On October 24, 2013, members of the Tsuut'ina Nation voted in favour of accepting the offer from the Province of Alberta in a referendum to exchange 428 acre of nation territory for an expansion of 2,160 acre of Crown land. The Nation was compensated with $66 million with relocation assistance and $275 million. Chief Roy Whitney signed the accord with Premier Alison Redford on November 27, 2013. Utilities such as a high pressured gas line and electronic Enmax substation were rerouted along the road route. The decision was difficult as considerations such as relocation troubled the community. Also, according to tribe spokesperson Peter Manywounds, the route would bisect prime agricultural and scenically aesthetic land. He also said that the vague wording of previous attempted agreements contributed to reluctance in the past to agree on negotiations. Chief Roy Whitney anticipated the road would bring development along the route that could benefit the Nation including the Grey Eagle Casino resort development. Residents of Calgary's Lakeview neighbourhood were also relieved as they were troubled for over a decade by the future prospect of their homes along 37 Street, adjacent to the proposed detour, being demolished.

The section of the Southwest Calgary Ring Road passing through the exchanged reserve land was renamed to Tsuut’ina Trail and opened in fall 2020.

=== Taza ===
On 28 August 2020, Costco opened its first store on First Nations land at 12905 Buffalo Run Blvd, becoming the first tenant at The Shops at Buffalo Run in the Taza development. Taza will have an area of over 1200 acre and is situated adjacent to Calgary's southwestern border.

Taza is planned to consist of three villages: Taza Park. Taza Crossing, and Taza Exchange. Taza Exchange is the first to open and is the location of The Shops at Buffalo Run.

Taza Park is expected to be a mixed housing and business development housing 6,500 housing units an 1M sq ft. in commercial space. Brookfield Residential, Crystal Creek Homes, and Homes By Avi are the 3 home builders involved in this project. The housing rate is less than charged by the City of Calgary.

=== Elbow Views Lands partnership with Qualico and land purchase expansions. ===
In 2025, the 388-acre Our Lady of Peace Ranch was acquired to conduct ceremonial, cultural and healing teachings a healing, cultural, family, gathering space. The site can accommodate 40 Tippi lodges, equestrian facilities, scenic outdoor natural spaces for youth leadership, personal renewal.

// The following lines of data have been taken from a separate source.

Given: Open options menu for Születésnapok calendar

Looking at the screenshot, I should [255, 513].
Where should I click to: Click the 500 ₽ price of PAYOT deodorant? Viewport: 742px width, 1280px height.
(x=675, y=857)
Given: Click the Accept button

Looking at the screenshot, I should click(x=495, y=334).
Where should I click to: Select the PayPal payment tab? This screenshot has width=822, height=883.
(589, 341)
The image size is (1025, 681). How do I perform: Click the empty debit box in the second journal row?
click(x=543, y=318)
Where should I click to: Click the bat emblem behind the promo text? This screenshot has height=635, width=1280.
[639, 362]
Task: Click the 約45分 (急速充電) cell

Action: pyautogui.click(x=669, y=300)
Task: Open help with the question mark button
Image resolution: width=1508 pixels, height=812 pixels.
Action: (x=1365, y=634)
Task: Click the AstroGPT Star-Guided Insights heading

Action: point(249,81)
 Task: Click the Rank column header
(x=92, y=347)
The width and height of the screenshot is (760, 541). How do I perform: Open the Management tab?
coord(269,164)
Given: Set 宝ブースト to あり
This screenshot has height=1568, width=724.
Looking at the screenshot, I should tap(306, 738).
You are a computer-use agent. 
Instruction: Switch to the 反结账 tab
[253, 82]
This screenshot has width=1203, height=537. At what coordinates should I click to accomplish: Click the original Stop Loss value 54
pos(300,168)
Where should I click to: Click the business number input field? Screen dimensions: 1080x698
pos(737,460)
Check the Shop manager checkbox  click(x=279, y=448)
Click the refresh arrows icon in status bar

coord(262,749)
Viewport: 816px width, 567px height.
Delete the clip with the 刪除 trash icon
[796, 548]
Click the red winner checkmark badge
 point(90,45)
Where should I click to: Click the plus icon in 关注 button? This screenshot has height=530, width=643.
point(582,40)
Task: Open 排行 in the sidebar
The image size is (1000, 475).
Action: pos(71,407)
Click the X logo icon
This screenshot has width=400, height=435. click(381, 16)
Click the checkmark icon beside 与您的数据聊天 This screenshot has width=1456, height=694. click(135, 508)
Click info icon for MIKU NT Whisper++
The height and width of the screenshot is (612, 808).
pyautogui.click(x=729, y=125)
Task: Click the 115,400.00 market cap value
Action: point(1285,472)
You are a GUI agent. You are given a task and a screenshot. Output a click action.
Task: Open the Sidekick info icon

In 2026 The T'suu T'ina announced it will partner with Qualico homes to develop the 1000-Ha. 'Elbow Views Land' parcel north of the Nation. The project will house thousands of people, secure housing and business for the long-term economic security and prosperty for the T'suu T'ina people.

=== Recovery centre===
In July 2023, the UCP government signed an agreement with the Tsuu Tʼina pledging $30 million for a 75-bed recovery centre, one of 11 in Alberta First Nations. The facility will have an estimated capacity for 300 people yearly.

== Education ==
The reserve has three schools: Chiila Elementary School, Chief Big Belly Middle School, and Many Horses High School. They are all operated by Tsuut'ina Education.